(Collected data)
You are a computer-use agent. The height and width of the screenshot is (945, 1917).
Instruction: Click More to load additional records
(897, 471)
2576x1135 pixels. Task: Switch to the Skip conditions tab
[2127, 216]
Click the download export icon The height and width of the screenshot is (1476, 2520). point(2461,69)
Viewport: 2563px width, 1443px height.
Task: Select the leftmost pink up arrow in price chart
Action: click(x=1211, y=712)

Work required:
Above are the entries; give them back verbatim.

Written solution:
You are a computer-use agent. The height and width of the screenshot is (945, 1917).
Instruction: Click More to load additional records
(897, 471)
2576x1135 pixels. Task: Switch to the Skip conditions tab
[2127, 216]
Click the download export icon The height and width of the screenshot is (1476, 2520). point(2461,69)
Viewport: 2563px width, 1443px height.
Task: Select the leftmost pink up arrow in price chart
Action: click(x=1211, y=712)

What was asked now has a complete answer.